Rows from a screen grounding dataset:
───

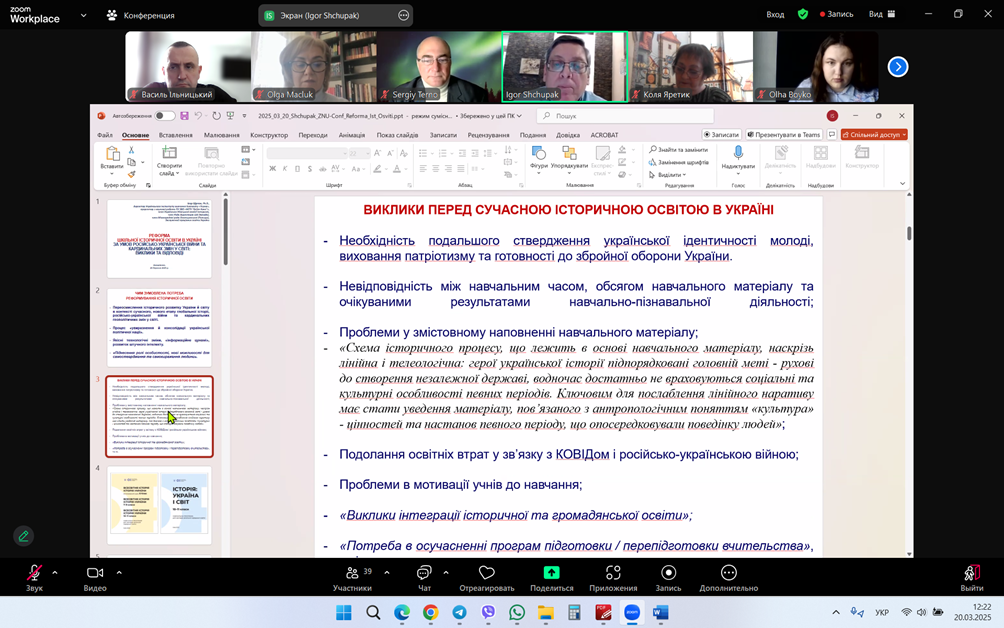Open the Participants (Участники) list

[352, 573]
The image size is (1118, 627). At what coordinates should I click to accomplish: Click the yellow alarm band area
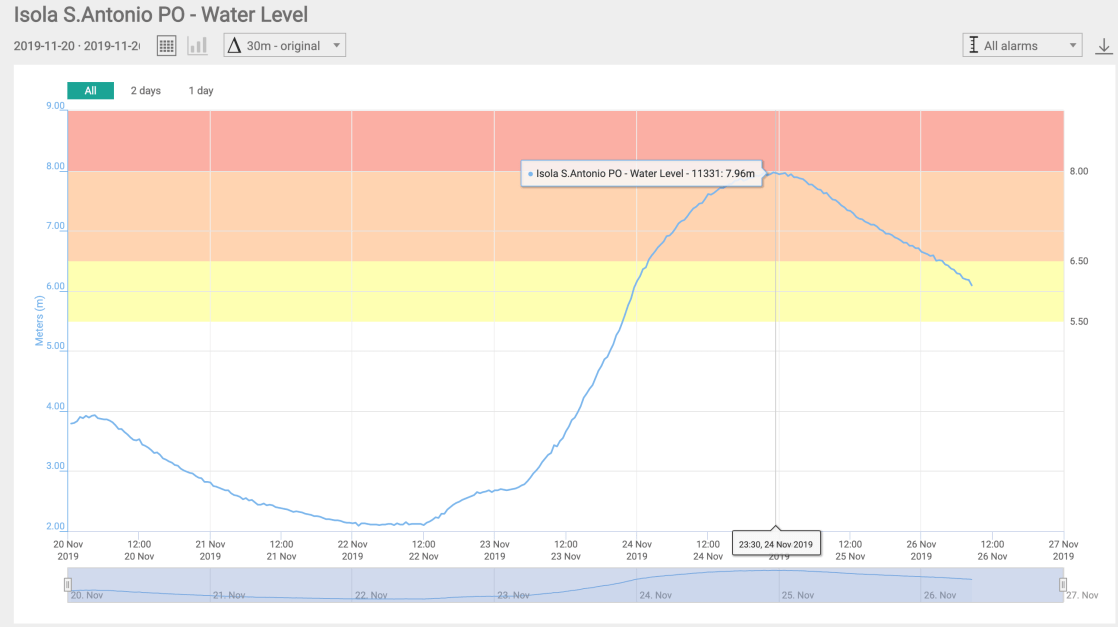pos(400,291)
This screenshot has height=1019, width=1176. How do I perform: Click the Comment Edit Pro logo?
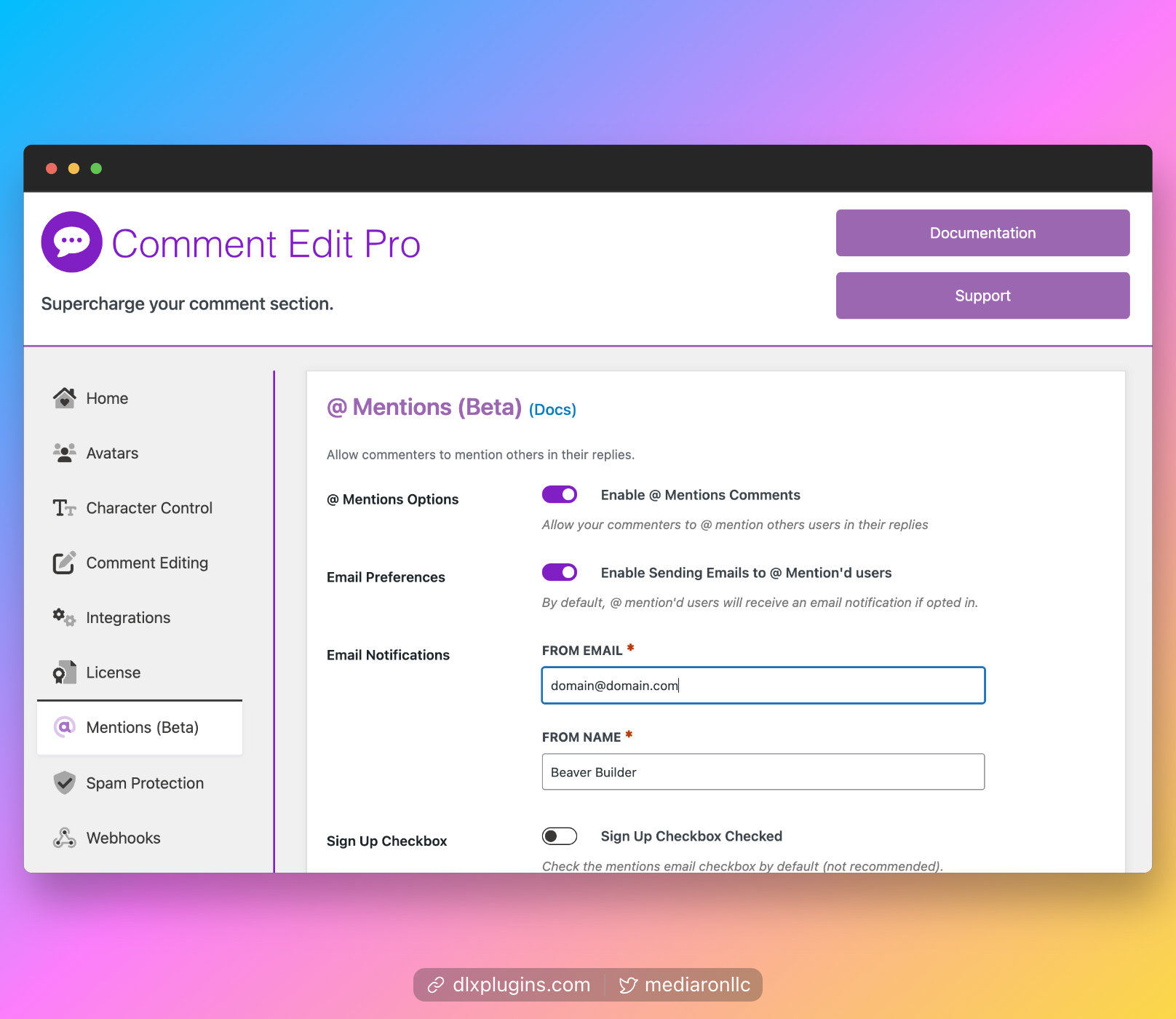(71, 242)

───

Update the lines above by replacing "alarm band" with "warning band" and keeping everything else the same. Omit the pictures from your answer.

Open the Participants (Участники) list

[352, 573]
The image size is (1118, 627). At what coordinates should I click to accomplish: Click the yellow warning band area
pos(400,291)
This screenshot has height=1019, width=1176. How do I perform: Click the Comment Edit Pro logo?
(71, 242)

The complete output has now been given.